[[ Recorded data open ]]

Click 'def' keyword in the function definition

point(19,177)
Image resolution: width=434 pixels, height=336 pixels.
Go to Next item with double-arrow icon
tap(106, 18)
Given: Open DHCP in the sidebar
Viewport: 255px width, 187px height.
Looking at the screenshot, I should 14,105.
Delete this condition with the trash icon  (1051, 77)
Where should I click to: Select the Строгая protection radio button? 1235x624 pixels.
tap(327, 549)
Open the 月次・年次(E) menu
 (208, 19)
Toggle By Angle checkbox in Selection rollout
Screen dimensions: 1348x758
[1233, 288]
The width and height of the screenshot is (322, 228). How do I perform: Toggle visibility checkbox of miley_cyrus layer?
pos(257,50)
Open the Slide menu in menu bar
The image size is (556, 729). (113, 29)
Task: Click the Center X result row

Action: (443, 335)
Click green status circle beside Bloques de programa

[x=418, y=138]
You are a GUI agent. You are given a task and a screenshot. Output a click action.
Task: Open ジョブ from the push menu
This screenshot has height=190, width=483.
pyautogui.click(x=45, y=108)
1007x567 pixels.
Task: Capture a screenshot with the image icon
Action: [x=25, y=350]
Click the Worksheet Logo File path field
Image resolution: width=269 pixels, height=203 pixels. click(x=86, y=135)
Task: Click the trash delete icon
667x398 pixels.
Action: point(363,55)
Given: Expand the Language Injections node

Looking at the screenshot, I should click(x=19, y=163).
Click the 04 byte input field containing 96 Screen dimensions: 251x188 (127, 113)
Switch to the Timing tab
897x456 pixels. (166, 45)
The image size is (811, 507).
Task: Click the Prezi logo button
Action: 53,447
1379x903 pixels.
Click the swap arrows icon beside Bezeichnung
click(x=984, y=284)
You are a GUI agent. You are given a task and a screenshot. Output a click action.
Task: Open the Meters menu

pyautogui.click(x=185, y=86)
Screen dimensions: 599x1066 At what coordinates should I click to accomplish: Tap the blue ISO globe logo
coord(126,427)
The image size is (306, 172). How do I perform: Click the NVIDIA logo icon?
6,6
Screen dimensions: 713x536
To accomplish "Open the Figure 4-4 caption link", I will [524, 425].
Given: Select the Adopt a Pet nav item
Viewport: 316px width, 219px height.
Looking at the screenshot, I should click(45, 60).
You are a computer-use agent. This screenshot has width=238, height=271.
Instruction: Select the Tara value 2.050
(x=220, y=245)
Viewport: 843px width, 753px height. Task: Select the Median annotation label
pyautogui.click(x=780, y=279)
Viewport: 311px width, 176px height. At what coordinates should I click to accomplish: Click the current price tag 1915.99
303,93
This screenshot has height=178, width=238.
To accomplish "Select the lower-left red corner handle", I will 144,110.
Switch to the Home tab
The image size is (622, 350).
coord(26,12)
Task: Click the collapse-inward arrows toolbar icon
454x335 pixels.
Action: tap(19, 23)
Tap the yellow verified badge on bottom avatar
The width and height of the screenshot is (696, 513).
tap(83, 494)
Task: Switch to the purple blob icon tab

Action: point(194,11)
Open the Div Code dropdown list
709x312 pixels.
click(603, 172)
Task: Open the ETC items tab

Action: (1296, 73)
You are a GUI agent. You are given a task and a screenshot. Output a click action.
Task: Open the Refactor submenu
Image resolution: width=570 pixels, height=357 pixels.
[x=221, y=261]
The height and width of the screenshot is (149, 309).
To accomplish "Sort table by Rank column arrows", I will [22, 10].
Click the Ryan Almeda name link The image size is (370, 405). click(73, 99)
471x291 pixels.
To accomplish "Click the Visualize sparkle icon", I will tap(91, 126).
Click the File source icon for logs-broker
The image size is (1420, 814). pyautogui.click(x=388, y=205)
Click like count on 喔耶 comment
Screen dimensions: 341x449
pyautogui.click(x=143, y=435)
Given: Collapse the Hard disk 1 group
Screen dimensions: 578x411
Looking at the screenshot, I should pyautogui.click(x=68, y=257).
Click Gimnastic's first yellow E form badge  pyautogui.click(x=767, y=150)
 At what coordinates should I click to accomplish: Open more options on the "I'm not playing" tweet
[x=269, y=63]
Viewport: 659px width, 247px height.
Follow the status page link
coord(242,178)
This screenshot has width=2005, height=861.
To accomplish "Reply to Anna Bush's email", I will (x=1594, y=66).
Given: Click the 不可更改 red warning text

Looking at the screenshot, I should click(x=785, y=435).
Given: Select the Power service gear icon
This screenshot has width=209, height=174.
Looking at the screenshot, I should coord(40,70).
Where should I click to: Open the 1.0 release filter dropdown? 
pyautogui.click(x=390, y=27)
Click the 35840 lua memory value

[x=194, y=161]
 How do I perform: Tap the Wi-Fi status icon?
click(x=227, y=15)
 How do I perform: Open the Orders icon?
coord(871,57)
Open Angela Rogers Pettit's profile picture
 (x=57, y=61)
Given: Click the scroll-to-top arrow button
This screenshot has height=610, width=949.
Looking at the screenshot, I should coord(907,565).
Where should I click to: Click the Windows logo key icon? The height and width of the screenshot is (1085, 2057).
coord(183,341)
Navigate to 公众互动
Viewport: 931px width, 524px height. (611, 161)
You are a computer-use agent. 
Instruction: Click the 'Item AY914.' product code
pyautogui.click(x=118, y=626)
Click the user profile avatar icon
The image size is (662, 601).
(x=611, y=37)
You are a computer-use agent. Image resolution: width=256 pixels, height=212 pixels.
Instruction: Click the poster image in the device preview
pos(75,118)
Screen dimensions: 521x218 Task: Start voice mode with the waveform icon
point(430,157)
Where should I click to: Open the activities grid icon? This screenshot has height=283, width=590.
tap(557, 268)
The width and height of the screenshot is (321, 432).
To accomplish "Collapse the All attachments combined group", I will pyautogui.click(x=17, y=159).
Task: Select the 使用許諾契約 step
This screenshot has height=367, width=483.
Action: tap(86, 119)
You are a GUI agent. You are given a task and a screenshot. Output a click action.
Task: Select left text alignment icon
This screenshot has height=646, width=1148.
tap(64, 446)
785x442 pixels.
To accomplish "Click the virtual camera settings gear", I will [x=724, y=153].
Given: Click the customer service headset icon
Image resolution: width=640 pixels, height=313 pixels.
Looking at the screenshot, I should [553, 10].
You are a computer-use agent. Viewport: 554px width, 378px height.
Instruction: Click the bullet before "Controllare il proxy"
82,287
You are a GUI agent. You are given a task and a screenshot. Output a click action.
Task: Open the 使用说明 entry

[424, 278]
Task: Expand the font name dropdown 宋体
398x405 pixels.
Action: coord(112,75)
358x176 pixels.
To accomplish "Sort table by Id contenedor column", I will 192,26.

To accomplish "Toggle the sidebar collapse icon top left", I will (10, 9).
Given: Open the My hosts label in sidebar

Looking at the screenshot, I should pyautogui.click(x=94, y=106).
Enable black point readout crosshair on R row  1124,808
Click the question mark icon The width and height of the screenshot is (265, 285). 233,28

[[ Recorded data closed ]]

### What the task asks
Every record, from the first to the last, should be transcribed exactly.

### Exercise result
Click 'def' keyword in the function definition

point(19,177)
Image resolution: width=434 pixels, height=336 pixels.
Go to Next item with double-arrow icon
tap(106, 18)
Given: Open DHCP in the sidebar
Viewport: 255px width, 187px height.
Looking at the screenshot, I should 14,105.
Delete this condition with the trash icon  (1051, 77)
Where should I click to: Select the Строгая protection radio button? 1235x624 pixels.
tap(327, 549)
Open the 月次・年次(E) menu
 (208, 19)
Toggle By Angle checkbox in Selection rollout
Screen dimensions: 1348x758
[1233, 288]
The width and height of the screenshot is (322, 228). How do I perform: Toggle visibility checkbox of miley_cyrus layer?
pos(257,50)
Open the Slide menu in menu bar
The image size is (556, 729). (113, 29)
Task: Click the Center X result row

Action: (443, 335)
Click green status circle beside Bloques de programa

[x=418, y=138]
You are a GUI agent. You are given a task and a screenshot. Output a click action.
Task: Open ジョブ from the push menu
This screenshot has height=190, width=483.
pyautogui.click(x=45, y=108)
1007x567 pixels.
Task: Capture a screenshot with the image icon
Action: [x=25, y=350]
Click the Worksheet Logo File path field
Image resolution: width=269 pixels, height=203 pixels. click(x=86, y=135)
Task: Click the trash delete icon
667x398 pixels.
Action: point(363,55)
Given: Expand the Language Injections node

Looking at the screenshot, I should click(x=19, y=163).
Click the 04 byte input field containing 96 Screen dimensions: 251x188 (127, 113)
Switch to the Timing tab
897x456 pixels. (166, 45)
The image size is (811, 507).
Task: Click the Prezi logo button
Action: 53,447
1379x903 pixels.
Click the swap arrows icon beside Bezeichnung
click(x=984, y=284)
You are a GUI agent. You are given a task and a screenshot. Output a click action.
Task: Open the Meters menu

pyautogui.click(x=185, y=86)
Screen dimensions: 599x1066 At what coordinates should I click to accomplish: Tap the blue ISO globe logo
coord(126,427)
The image size is (306, 172). How do I perform: Click the NVIDIA logo icon?
6,6
Screen dimensions: 713x536
To accomplish "Open the Figure 4-4 caption link", I will [524, 425].
Given: Select the Adopt a Pet nav item
Viewport: 316px width, 219px height.
Looking at the screenshot, I should click(45, 60).
You are a computer-use agent. This screenshot has width=238, height=271.
Instruction: Select the Tara value 2.050
(x=220, y=245)
Viewport: 843px width, 753px height. Task: Select the Median annotation label
pyautogui.click(x=780, y=279)
Viewport: 311px width, 176px height. At what coordinates should I click to accomplish: Click the current price tag 1915.99
303,93
This screenshot has height=178, width=238.
To accomplish "Select the lower-left red corner handle", I will 144,110.
Switch to the Home tab
The image size is (622, 350).
coord(26,12)
Task: Click the collapse-inward arrows toolbar icon
454x335 pixels.
Action: tap(19, 23)
Tap the yellow verified badge on bottom avatar
The width and height of the screenshot is (696, 513).
tap(83, 494)
Task: Switch to the purple blob icon tab

Action: point(194,11)
Open the Div Code dropdown list
709x312 pixels.
click(603, 172)
Task: Open the ETC items tab

Action: (1296, 73)
You are a GUI agent. You are given a task and a screenshot. Output a click action.
Task: Open the Refactor submenu
Image resolution: width=570 pixels, height=357 pixels.
[x=221, y=261]
The height and width of the screenshot is (149, 309).
To accomplish "Sort table by Rank column arrows", I will [22, 10].
Click the Ryan Almeda name link The image size is (370, 405). click(73, 99)
471x291 pixels.
To accomplish "Click the Visualize sparkle icon", I will tap(91, 126).
Click the File source icon for logs-broker
The image size is (1420, 814). pyautogui.click(x=388, y=205)
Click like count on 喔耶 comment
Screen dimensions: 341x449
pyautogui.click(x=143, y=435)
Given: Collapse the Hard disk 1 group
Screen dimensions: 578x411
Looking at the screenshot, I should pyautogui.click(x=68, y=257).
Click Gimnastic's first yellow E form badge  pyautogui.click(x=767, y=150)
 At what coordinates should I click to accomplish: Open more options on the "I'm not playing" tweet
[x=269, y=63]
Viewport: 659px width, 247px height.
Follow the status page link
coord(242,178)
This screenshot has width=2005, height=861.
To accomplish "Reply to Anna Bush's email", I will (x=1594, y=66).
Given: Click the 不可更改 red warning text

Looking at the screenshot, I should click(x=785, y=435).
Given: Select the Power service gear icon
This screenshot has width=209, height=174.
Looking at the screenshot, I should coord(40,70).
Where should I click to: Open the 1.0 release filter dropdown? 
pyautogui.click(x=390, y=27)
Click the 35840 lua memory value

[x=194, y=161]
 How do I perform: Tap the Wi-Fi status icon?
click(x=227, y=15)
 How do I perform: Open the Orders icon?
coord(871,57)
Open Angela Rogers Pettit's profile picture
 (x=57, y=61)
Given: Click the scroll-to-top arrow button
This screenshot has height=610, width=949.
Looking at the screenshot, I should coord(907,565).
Where should I click to: Click the Windows logo key icon? The height and width of the screenshot is (1085, 2057).
coord(183,341)
Navigate to 公众互动
Viewport: 931px width, 524px height. (611, 161)
You are a computer-use agent. 
Instruction: Click the 'Item AY914.' product code
pyautogui.click(x=118, y=626)
Click the user profile avatar icon
The image size is (662, 601).
(x=611, y=37)
You are a computer-use agent. Image resolution: width=256 pixels, height=212 pixels.
Instruction: Click the poster image in the device preview
pos(75,118)
Screen dimensions: 521x218 Task: Start voice mode with the waveform icon
point(430,157)
Where should I click to: Open the activities grid icon? This screenshot has height=283, width=590.
tap(557, 268)
The width and height of the screenshot is (321, 432).
To accomplish "Collapse the All attachments combined group", I will pyautogui.click(x=17, y=159).
Task: Select the 使用許諾契約 step
This screenshot has height=367, width=483.
Action: tap(86, 119)
You are a GUI agent. You are given a task and a screenshot. Output a click action.
Task: Select left text alignment icon
This screenshot has height=646, width=1148.
tap(64, 446)
785x442 pixels.
To accomplish "Click the virtual camera settings gear", I will [x=724, y=153].
Given: Click the customer service headset icon
Image resolution: width=640 pixels, height=313 pixels.
Looking at the screenshot, I should [553, 10].
You are a computer-use agent. Viewport: 554px width, 378px height.
Instruction: Click the bullet before "Controllare il proxy"
82,287
You are a GUI agent. You are given a task and a screenshot. Output a click action.
Task: Open the 使用说明 entry

[424, 278]
Task: Expand the font name dropdown 宋体
398x405 pixels.
Action: coord(112,75)
358x176 pixels.
To accomplish "Sort table by Id contenedor column", I will 192,26.

To accomplish "Toggle the sidebar collapse icon top left", I will (10, 9).
Given: Open the My hosts label in sidebar

Looking at the screenshot, I should pyautogui.click(x=94, y=106).
Enable black point readout crosshair on R row  1124,808
Click the question mark icon The width and height of the screenshot is (265, 285). 233,28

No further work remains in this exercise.